My immediate reaction to this question is, "That was then. This is now." (I should probably add, "This is the U.S, by the way" (so I'm basing my reply not just on "these days" but also on what's going on in the U.S.". Since I don't think "what I think about mothers" is really the point, and since there's already so much information "out there" about the challenges and disadvantages teen mothers face, I'd rather save my ideas about all that for a Hub (and if I never write a Hub on those there's already tons of information and opinions about there anyway).
As far as studies go, I think many teens don't pay attention to them anyway; but even if some adult manages to get them to pay attention it's generally in the nature of young people to think the "bad stuff" isn't going to happen to them.
In general, I think the right teen mother with the right people/person as part of her "support system", can (with a lot of "if's") find a way to get herself and her child (one child) to an OK-enough place/situation.

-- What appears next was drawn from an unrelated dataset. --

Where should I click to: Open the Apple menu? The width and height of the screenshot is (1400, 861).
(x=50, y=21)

The one, kind of insidious, challenge/disadvantage that I don't hear too many people talk about is that the younger someone is when she becomes a mother, the more likely she is to see her child as "all grown-up" when, in fact, that child is still far from grown-up. There are already so many people in our society today who haven't seemed to sort out what's "all grown-up/mature" (intellectually, emotionally, and/or physically") or where any of the lines between any of those things are with each child.

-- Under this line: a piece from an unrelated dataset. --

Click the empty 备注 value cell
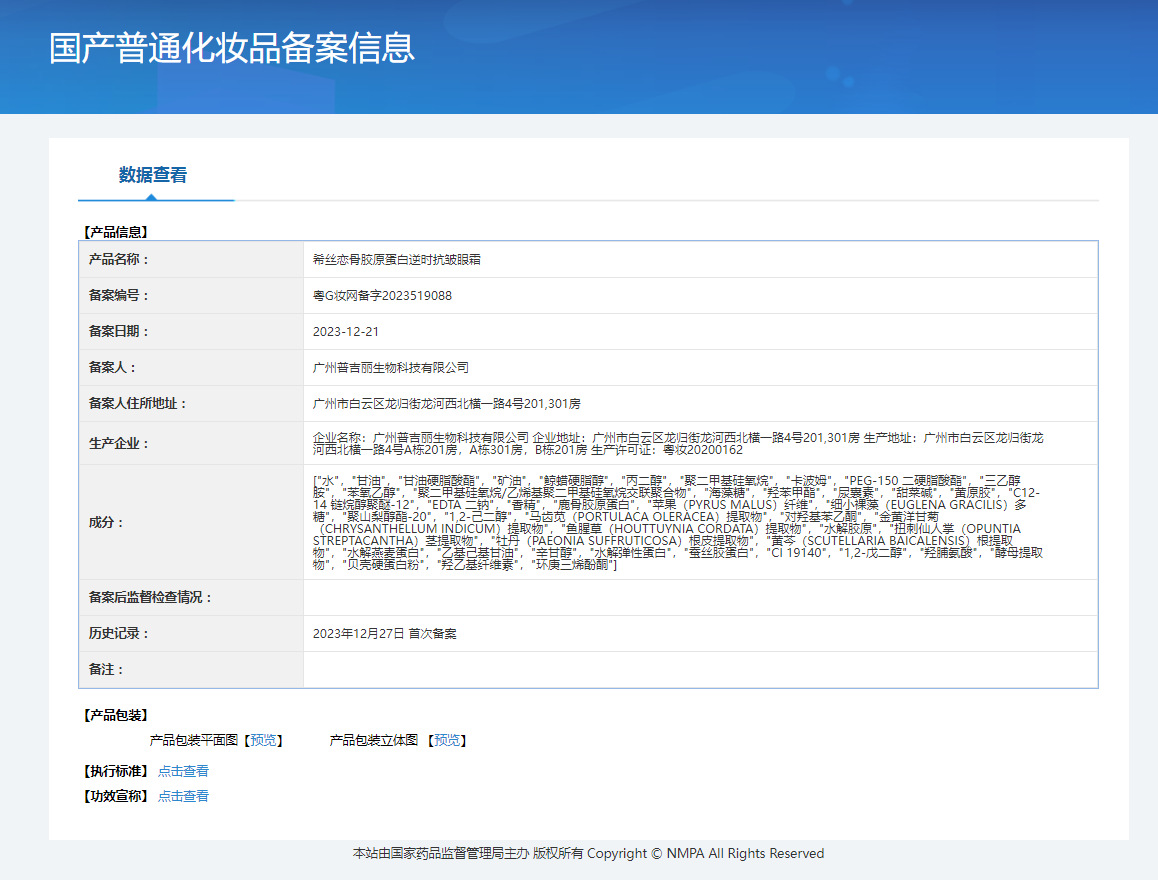 [x=699, y=669]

So many people over-estimated children's emotional maturity while under-estimating their intellectual maturity. OR, they interpret increasingly apparent physical maturity as the measure of "grown-up". This isn't just something that goes on with teen mothers toward their own child. In fact, teen mothers are often the products of mothers who, themselves, encouraged or contributed (sometimes by example) their teen daughters to see themselves as "all grown-up" , ready to be a mother and even all prepared to do it right.
The thing too few people talk about is how a twenty-six-year-mother will see her ten-year-old child as "all grown up" (or close to it) while, say, a thirty-six or forty-one-year mother has come to realize how young ten (or three or sixteen or twenty) really is.
I think this continues, or even starts, a chain/cycle that gets harder and harder to break (and brings new and different disadvantages/challenges as time goes on.)